The Netflix series You introduced a term that perhaps comes the closest to describing this feeling. Everythingship, in a romantic sense, means "a relationship but more".  A bit of everything and all of nothing. When calibrated to a sense of spiritual loss, Everythingship acquires a different context. The definition of despair is reflected in the manner of influence. Irrfan, for the two decades of my cinephilic life, changed a bit of everything by revealing – and revelling in the shadow of – nothing. For years, I never recognized the significant impact that Irrfan had on my sensibilities. He's good, I'd think, and file him away in the "respect" section of my brain. I'd forget him if I had no one to discuss him with. I never realized that when I watched him on screen, I automatically expected more from every aspect – the other actors, the direction, the composition, the production value, the sound – of his frame. I never realized that every time I was disappointed with a film or another actor, it was because they were being measured on a mental scale of 1 to Irrfan in my head.

I never realized that the cacophony of masala cinema started to seem futile because Irrfan's lilting voice had begun to turn every piece of dialogue into the poetry of verbal reaction. I never realized that only a handful of films truly managed to outline the mundanity of his nuance. I never realized that my adolescent love for the movies matured into adult companionship the moment I first saw Irrfan in and as Maqbool. I never realized that the deadpan lessness of his gait made me want to think about a scene rather than be "seduced" by it. I never realized that an artist could be everywhere even if my focus was nowhere. I never realized that he made me want to be more than "blown away" by a story. I never realized that Irrfan Khan had moulded my relationship with modern Hindi cinema…by simply being more.

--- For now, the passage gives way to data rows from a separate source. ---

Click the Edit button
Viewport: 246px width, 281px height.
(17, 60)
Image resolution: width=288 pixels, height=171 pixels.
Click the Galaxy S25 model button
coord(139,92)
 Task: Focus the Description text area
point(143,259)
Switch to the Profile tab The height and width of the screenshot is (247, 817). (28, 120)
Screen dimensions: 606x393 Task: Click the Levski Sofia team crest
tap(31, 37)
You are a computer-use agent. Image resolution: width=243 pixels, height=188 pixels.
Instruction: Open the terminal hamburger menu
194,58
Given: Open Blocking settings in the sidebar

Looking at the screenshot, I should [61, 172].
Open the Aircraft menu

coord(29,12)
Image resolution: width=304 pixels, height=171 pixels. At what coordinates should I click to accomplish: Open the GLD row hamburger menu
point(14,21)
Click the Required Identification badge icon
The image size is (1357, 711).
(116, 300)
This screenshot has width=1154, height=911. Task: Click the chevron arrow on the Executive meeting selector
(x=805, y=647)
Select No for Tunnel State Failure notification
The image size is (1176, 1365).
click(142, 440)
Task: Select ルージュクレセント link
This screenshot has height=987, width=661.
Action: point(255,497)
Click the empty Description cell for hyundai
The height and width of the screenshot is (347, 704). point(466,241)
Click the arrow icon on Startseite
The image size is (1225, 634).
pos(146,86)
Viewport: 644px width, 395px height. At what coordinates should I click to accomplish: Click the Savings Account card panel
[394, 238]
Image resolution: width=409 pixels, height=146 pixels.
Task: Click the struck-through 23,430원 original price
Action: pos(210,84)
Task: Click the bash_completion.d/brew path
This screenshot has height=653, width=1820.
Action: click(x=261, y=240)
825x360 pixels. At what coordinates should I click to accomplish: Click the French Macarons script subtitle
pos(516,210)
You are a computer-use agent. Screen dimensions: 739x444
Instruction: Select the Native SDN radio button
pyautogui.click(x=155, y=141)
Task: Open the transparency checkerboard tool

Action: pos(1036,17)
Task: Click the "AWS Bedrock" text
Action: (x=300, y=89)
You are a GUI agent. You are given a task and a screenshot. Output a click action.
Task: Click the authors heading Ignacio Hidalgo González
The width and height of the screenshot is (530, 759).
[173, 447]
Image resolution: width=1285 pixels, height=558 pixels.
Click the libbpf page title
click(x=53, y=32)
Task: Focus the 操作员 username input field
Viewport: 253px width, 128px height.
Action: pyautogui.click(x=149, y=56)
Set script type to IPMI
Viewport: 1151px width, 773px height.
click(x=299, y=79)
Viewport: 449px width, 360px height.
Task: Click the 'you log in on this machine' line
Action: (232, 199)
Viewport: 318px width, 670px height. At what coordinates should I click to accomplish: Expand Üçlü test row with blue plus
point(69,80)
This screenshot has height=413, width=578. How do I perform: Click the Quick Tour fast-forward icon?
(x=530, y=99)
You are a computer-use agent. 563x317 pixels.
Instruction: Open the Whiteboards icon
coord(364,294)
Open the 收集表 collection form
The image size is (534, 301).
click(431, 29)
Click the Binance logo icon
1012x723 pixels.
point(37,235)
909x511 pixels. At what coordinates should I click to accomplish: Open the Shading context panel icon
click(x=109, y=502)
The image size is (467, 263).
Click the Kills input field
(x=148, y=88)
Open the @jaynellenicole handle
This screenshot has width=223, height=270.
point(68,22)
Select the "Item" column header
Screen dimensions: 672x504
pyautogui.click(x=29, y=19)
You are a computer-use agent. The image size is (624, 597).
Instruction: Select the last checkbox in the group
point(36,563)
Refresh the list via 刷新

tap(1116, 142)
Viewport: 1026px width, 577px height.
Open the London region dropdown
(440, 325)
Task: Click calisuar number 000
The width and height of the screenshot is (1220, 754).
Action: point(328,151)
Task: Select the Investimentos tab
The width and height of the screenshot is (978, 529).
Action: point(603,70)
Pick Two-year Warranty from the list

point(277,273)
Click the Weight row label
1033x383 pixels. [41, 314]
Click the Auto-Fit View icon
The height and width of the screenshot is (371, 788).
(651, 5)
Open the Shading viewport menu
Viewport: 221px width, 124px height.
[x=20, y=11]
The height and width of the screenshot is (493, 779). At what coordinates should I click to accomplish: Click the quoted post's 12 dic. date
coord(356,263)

They haven't quite invented a term for this feeling. This sick feeling, when a great artist leaves us. This irrational feeling, that leaves us commoners lost and jolted by the revelation that our heroes aren't immortal.

Reels have been written about Irrfan's celebrated roles – his stoic loneliness in The Lunchbox, his conflicted parenthood in Qissa and The Namesake, his gritty elegance as Paan Singh Tomar, his ghoulish intrigue in Haider, his principled villainy of Haasil and Maqbool, his effeminate sinisterness in 7 Khoon Maaf, his dignified buffoonery in Hindi Medium and Life in a…Metro and Qarib Qarib Singlle and Karwaan, his haunted pragmatism in Talvar, his wry masculinity in Piku. And for good reason: When the surroundings matched his presence, silence became a narrative language.

But, much like his performances, Irrfan has simultaneously stood out and blended into my life. For some reason, I readily remember the roles that left me wanting "more": the fleeting moments and the extra syllables of a career that has left us pining for more. As a Malayali tea-vendor in Mumbai Meri Jaan, he wore such terse terror on his face when bullied by the police that I've long associated the haplessness of big-city migrants with this cameo. I remember the empathy in his tone while his Pakistani cop character dealt with a panicked, pregnant wife – played by a global superstar – in A Mighty Heart. I remember the meta joy of watching him, our Khan, embrace King Khan in the final seconds of Billu. I remember the sly ambiguity on his brow when, as the adult Pi in The Life of Pi, he narrates his tale to a gobsmacked writer. I remember him, even when I forget him. 

Even the still photographs of Irrfan had a strange effect. The colour looked monochromatic. The edges looked wrinkled. Those big round eyes would stare back at me, compelling me to pronounce his name in a way that acknowledged his slow-burning transcendence: I tend to drawl, pausing before the "fan" in Irrfan. Again, I never realized it. Just like I never realized that the everythingship of his legacy needed to be realized. Now it's too late. Irrfan Khan is no more. It's not fair. It hurts. As it must. Because he has always – always – been the cinematic manifestation of a relationship…but more.